Para já indicou que a avaliação a meio percurso da implementação do plano é positiva, adiantando que um trabalho muito árduo foi realizado pela equipa da unidade para a competitividade.

“Os dados diversos fornecidos por representantes setoriais, a intervenção municipal a nível da Câmara Municipal da Praia, os atores representativos do setor privado demonstram que estamos no caminho certo, isto é, que vamos de facto atingir as metas que queremos para colocarmos Cabo Verde no top 50 do doing business nos próximos 10 anos”, considerou.

A abertura das empresas, acesso ao crédito, a eficiência do sistema de administração fiscal, o processo de fornecimento de serviços de eletricidade, da resolução de insolvências, administração da justiça, os alvarás e licenciamento de construção são alguns dos indicadores avaliados a curto, a médio e a longo prazo.

“A curto prazo temos já atingido um conjunto de objetivos, a médio prazo temos uma avaliação que tem de ser feita num período mais alargado”, adiantou.

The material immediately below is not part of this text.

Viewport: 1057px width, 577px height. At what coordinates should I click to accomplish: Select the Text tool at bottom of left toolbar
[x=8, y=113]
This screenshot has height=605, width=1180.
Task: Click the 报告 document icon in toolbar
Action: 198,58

Ulisses Correia e Silva explicou que a intenção não é só para “parecer bem na fotografia”, mas ter impacto real nas condições de fazer negócio em Cabo Verde, criar emprego, criar riqueza e desenvolver as ilhas do país.

A segunda reunião do Conselho para a Competitividade, que será realizada ainda este ano vai ser dedicada essencialmente à avaliação das reformas económicas, institucionais.

“As reformas, não carecem da justificação da sua necessidade, estamos a implementá-las vamos acelerar. Como em tudo, os momentos contam”, salientou.